#### EXERCISE OBJECTIVE:
The lines in the listing below are to be given again exactly, starting at the line holding "Image resolution: width=1264" and ending at the line holding "the fold end". Do not include pictures.

PROVIDED ENTRIES START

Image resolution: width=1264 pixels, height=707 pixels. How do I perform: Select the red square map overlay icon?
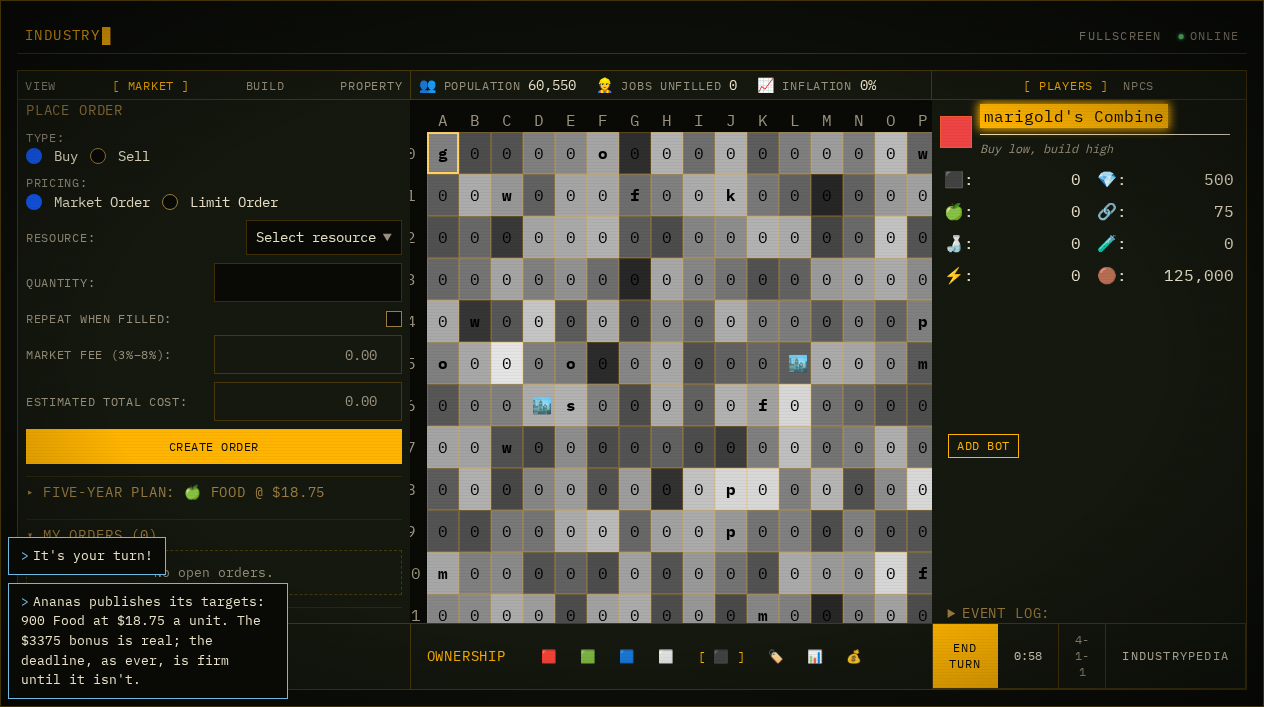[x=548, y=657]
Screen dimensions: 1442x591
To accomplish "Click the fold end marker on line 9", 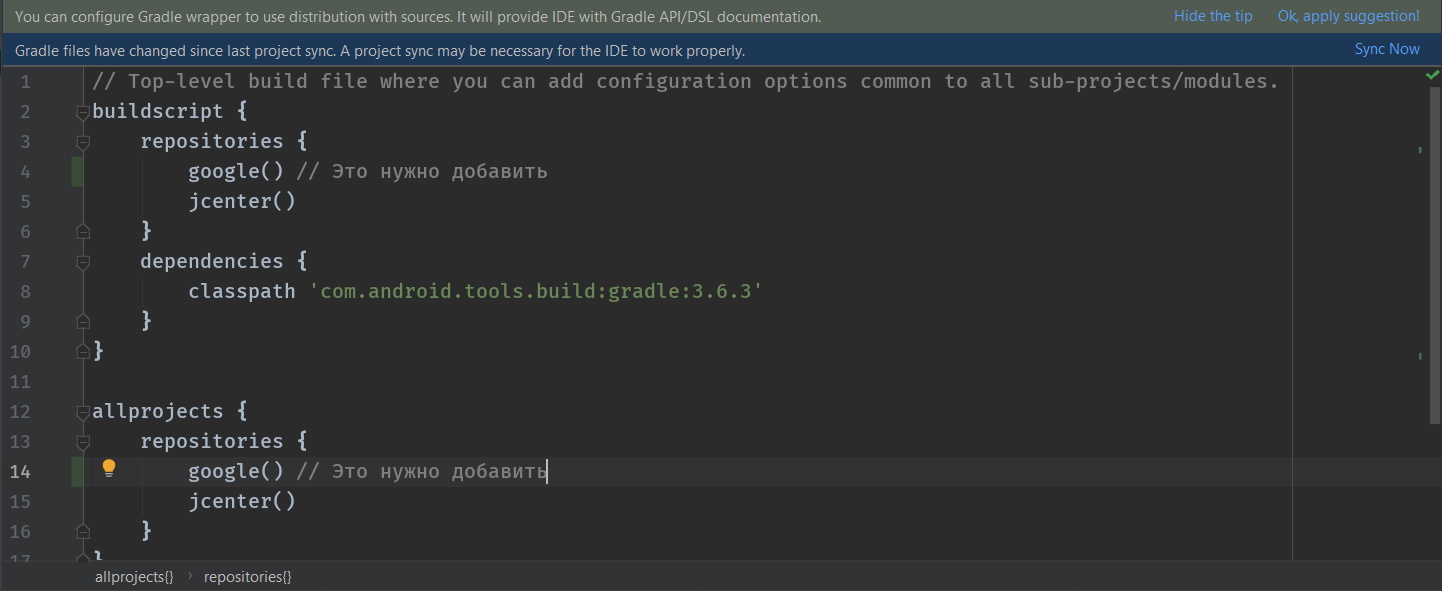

PROVIDED ENTRIES END
PROVIDED ENTRIES START

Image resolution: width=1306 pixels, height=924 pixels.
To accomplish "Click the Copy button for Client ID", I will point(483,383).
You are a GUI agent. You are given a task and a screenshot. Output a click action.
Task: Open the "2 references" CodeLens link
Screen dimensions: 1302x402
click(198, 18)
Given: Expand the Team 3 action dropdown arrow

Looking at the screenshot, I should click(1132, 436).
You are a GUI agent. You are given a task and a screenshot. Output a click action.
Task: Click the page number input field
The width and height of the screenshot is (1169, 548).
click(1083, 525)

PROVIDED ENTRIES END

#### SOLVED PROBLEM:
Image resolution: width=1264 pixels, height=707 pixels. How do I perform: Select the red square map overlay icon?
[x=548, y=657]
Screen dimensions: 1442x591
To accomplish "Click the fold end marker on line 9", 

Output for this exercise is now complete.